Principal Abby Cochran wants students not only to read it but to process its powerful message. Inspired by Meier’s charge, she feels strongly that the words precisely identify the incredible potential of public education and the worthwhile challenge that she and other administrators must meet.
She considered ways to direct students back to the quotation, ultimately deciding to incentivize the students with a cash reward of $100 for the best written explanation of what they believe the quotation means. At the very least, she thought, she could point students back to the words; at most, students would thoughtfully consider how these ideas affect them, even if only for the money. What the students did not know was that even the $100 bill had its own inspiring, poignant history.
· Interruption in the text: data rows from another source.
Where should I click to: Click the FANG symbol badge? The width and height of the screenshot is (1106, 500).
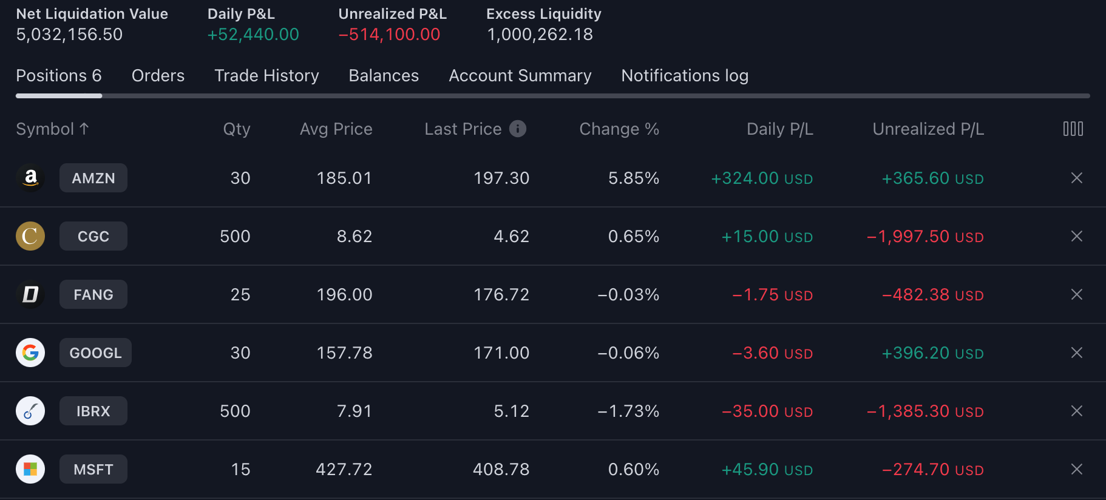pyautogui.click(x=93, y=294)
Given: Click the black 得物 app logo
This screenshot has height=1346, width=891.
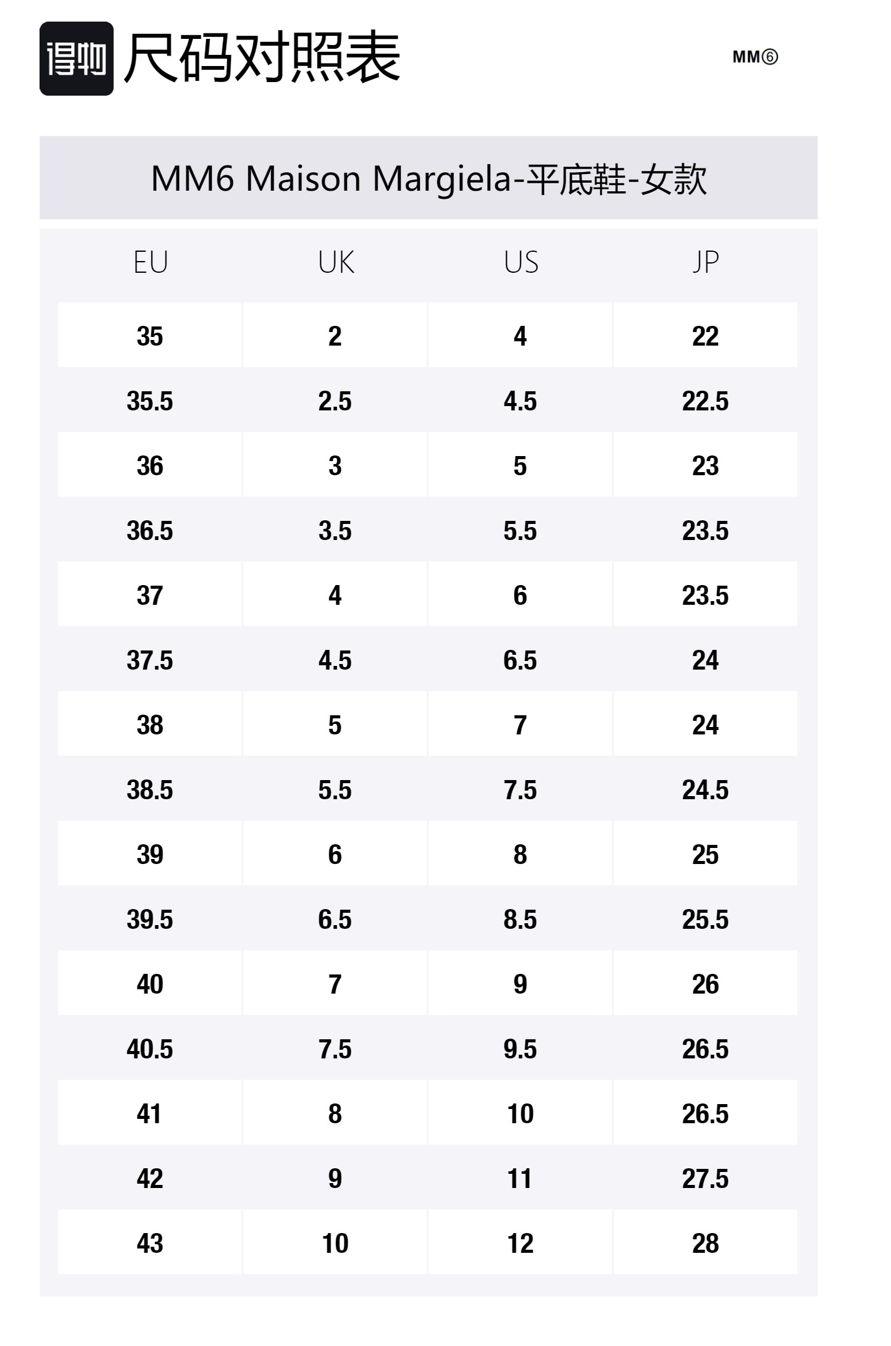Looking at the screenshot, I should click(77, 59).
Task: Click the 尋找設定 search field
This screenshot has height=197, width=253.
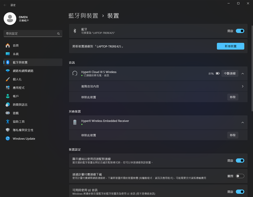Action: tap(31, 34)
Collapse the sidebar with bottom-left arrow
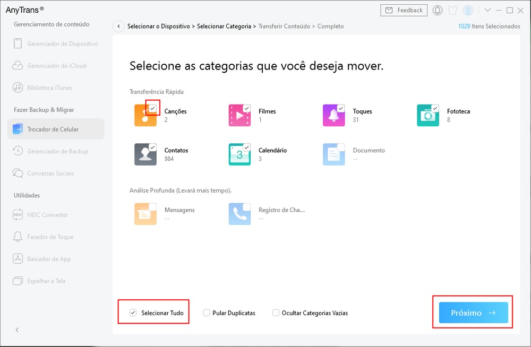The height and width of the screenshot is (347, 531). [x=17, y=330]
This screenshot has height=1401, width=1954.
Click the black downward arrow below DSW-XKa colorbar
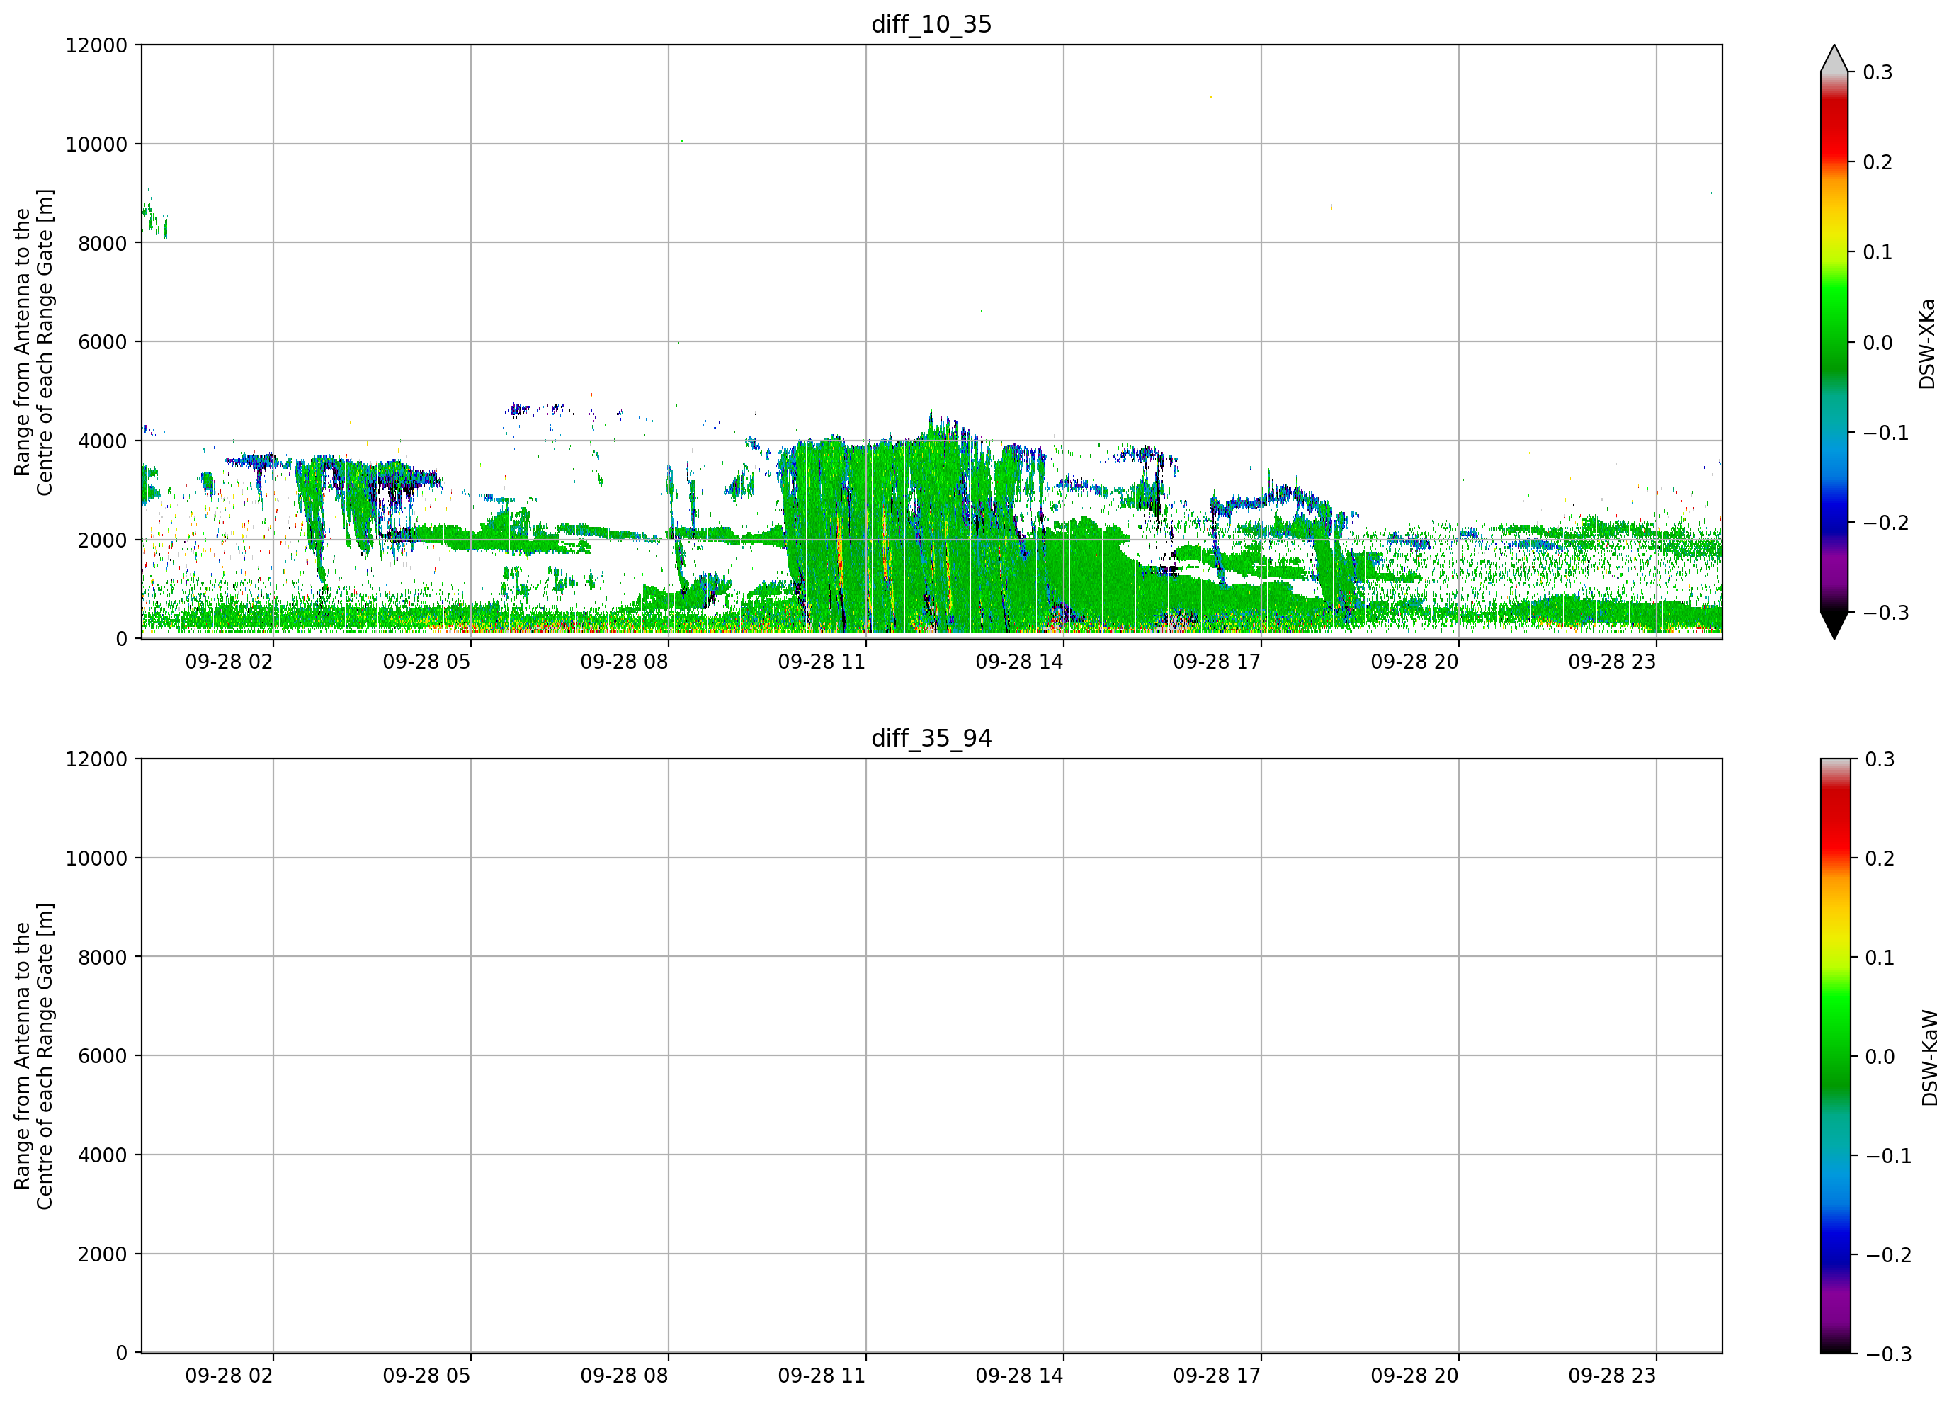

The money had been sitting in Cochran’s desk for months. She first came upon it after a faculty meeting in which the Parent-Teacher Organization hosted an egg hunt as part of Teacher Appreciation Week. Eggs filled with candy and different values of bills collected by the organization were strewn about a section of campus, and teachers of varied ages and backgrounds shared the same excitement as schoolchildren as they ran around filling their baskets. The Golden Egg contained the $100 bill.
Everyone soon discovered that the winner was Lynn Ellison, Introduction to Business Computer Applications teacher. However, only Cochran knew that she returned the money, wanting to donate it back to the school. If her coworkers found out, they would not be surprised — it would simply be further evidence of her character. This generosity afforded the bill greater value than what it represented, and Cochran, understanding this, waited for the right opportunity to reinvest it.
Though teachers are expected by many to sacrifice for their profession, Cochran was adamant that Ellison keep her prize. Still, Ellison and countless teachers like her are hard-pressed to put themselves above the needs of their schools and students. Cochran knew it had to go to a student, and she knew it had to be meaningful.
Senior Summer Knight’s written interpretation of the quotation was just that. Comparing the lofty concepts outlined in the quotation to her daily interactions with her peers, she eloquently elaborated on the remarkable and unique opportunities of public school, especially one so deeply rooted in its community.